Se Milei vencer, poderá ser difícil para ele governar. Atualmente, sua coalizão possui apenas 2 dos 257 assentos da Câmara dos Deputados e nenhum no Senado (mas no primeiro turno da eleição, em outubro, 130 assentos na Câmara e um terço no Senado estarão em disputa). As relações internacionais poderiam ser complicadas. A América Latina é atualmente dominada por governos de esquerda, que poderiam ser hostis a Milei, que recebeu apoio de Jair Bolsonaro, o ex-presidente brasileiro populista de direita.
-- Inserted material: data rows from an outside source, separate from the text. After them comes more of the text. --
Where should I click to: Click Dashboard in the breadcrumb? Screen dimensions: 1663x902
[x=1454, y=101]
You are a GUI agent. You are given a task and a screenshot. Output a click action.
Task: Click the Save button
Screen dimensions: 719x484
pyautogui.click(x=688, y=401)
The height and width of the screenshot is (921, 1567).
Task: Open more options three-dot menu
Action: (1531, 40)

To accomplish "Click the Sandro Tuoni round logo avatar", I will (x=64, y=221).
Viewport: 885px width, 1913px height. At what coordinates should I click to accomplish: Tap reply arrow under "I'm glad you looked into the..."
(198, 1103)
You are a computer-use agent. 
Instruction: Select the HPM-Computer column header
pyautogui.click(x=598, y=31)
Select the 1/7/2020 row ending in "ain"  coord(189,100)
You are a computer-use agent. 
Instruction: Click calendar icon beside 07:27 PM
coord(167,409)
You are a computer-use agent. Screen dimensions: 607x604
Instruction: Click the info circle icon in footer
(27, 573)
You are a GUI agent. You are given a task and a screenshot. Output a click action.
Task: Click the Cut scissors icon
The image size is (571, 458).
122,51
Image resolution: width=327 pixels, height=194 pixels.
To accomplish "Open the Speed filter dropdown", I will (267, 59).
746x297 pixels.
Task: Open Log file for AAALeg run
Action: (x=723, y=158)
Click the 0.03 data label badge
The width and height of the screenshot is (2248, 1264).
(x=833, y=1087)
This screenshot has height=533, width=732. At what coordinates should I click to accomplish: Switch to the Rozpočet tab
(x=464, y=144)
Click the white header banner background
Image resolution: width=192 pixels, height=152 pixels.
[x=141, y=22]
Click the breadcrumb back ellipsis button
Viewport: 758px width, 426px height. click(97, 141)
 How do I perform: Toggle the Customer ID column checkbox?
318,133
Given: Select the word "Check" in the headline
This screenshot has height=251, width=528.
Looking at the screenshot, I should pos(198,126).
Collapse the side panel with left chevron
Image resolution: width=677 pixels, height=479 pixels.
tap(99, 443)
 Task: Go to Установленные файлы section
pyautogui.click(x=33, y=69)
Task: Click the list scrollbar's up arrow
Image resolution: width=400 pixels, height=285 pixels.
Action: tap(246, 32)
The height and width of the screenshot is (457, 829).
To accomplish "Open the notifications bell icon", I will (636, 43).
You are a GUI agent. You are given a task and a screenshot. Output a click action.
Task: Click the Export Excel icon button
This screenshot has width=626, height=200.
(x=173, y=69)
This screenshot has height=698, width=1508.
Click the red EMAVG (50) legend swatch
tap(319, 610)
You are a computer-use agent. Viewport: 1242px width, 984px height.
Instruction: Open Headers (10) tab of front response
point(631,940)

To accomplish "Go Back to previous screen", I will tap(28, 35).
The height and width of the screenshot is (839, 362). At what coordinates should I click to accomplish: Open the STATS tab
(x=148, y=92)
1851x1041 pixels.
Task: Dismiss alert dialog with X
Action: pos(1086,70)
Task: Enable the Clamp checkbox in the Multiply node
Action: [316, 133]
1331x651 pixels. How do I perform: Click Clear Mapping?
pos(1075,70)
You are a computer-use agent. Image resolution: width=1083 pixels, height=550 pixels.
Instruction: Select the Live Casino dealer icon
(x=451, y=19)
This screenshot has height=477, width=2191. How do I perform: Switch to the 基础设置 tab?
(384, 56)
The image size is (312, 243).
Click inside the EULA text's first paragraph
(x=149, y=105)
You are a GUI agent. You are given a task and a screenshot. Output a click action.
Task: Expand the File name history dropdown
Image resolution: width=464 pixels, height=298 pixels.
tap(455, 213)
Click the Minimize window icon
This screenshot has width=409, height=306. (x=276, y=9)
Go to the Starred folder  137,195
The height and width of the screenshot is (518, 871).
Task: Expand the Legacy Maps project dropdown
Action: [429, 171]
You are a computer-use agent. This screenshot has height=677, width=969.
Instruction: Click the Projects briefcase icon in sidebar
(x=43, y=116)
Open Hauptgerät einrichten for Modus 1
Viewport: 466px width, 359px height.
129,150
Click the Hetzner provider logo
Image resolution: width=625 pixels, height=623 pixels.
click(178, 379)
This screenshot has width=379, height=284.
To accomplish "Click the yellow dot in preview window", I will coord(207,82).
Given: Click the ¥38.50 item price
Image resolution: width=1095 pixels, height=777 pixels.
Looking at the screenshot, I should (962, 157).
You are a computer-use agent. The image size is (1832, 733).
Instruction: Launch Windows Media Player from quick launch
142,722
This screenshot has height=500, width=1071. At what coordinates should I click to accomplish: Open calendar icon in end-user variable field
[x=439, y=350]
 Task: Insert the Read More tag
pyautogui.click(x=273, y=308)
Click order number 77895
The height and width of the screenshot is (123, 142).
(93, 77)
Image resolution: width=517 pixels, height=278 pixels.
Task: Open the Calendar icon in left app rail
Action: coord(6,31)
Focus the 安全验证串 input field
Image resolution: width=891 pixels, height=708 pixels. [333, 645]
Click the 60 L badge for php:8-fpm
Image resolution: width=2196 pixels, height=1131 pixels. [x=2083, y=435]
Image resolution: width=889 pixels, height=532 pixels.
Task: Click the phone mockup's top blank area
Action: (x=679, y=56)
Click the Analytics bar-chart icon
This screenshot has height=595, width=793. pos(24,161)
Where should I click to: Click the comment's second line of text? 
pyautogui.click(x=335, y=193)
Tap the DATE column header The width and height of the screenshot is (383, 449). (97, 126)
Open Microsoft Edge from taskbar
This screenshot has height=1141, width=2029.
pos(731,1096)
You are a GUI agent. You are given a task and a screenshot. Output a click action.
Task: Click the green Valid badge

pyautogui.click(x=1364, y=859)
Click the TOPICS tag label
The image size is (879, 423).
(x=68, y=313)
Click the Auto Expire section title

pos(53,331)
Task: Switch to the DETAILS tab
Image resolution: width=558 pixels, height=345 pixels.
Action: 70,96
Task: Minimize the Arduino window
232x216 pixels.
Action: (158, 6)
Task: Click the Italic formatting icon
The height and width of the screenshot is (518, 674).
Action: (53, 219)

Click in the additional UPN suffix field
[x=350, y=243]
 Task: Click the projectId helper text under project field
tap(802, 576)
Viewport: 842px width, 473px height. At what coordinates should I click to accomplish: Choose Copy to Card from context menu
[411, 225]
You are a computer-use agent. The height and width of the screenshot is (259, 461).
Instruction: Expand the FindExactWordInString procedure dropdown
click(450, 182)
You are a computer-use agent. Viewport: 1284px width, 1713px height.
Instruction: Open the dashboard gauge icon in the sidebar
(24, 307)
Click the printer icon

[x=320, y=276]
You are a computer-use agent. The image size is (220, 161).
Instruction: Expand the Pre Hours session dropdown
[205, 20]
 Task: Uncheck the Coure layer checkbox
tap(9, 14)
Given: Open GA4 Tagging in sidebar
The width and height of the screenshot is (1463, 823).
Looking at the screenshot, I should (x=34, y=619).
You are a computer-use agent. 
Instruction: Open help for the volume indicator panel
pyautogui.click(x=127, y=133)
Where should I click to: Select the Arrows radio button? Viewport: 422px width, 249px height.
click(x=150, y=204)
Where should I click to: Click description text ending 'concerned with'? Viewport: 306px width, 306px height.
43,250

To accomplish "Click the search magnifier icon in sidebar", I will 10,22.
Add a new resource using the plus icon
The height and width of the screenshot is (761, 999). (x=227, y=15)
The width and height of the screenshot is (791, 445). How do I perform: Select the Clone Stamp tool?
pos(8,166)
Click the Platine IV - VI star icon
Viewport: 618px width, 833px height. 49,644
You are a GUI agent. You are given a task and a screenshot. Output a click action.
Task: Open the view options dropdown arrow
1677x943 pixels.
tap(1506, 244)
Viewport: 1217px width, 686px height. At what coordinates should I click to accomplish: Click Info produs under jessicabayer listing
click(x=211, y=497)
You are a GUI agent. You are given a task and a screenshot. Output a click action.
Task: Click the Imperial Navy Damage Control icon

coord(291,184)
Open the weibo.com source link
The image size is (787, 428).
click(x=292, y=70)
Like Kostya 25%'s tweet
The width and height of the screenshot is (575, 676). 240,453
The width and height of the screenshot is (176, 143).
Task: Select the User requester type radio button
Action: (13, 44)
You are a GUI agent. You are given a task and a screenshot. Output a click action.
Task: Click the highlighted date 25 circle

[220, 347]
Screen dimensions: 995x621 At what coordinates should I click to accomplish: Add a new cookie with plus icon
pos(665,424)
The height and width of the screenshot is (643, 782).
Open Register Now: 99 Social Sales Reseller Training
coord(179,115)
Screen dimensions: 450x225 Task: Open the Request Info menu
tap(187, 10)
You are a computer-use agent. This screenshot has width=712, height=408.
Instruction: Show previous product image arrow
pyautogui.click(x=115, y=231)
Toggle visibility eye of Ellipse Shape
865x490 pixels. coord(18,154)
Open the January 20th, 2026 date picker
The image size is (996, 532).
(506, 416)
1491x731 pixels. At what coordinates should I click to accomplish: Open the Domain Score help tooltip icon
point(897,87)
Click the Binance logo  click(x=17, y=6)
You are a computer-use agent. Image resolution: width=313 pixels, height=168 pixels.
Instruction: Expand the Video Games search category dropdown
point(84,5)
Mas as coisas ainda poderiam melhorar para Milei. Juan Cruz, do Cefeidas Group, uma consultoria de Buenos Aires, considera que a forte votação de Milei nas Províncias significa que ele poderia eleger pelo menos 30 deputados na eleição geral. Vários pesos-pesado se juntaram ao seu time recentemente, como Roque Fernández, ex-ministro da economia de Carlos Menem (ex-presidente progressista que governou a Argentina nos anos 90), e a economista Diana Mondino, que dirigia a divisão latino-americana da agência de avaliação de risco Standard & Poors. Eles “falam a língua que os investidores confiam”, afirma Díaz. Muitos legisladores do Juntos por Mudança provavelmente apoiariam a presidência de Milei.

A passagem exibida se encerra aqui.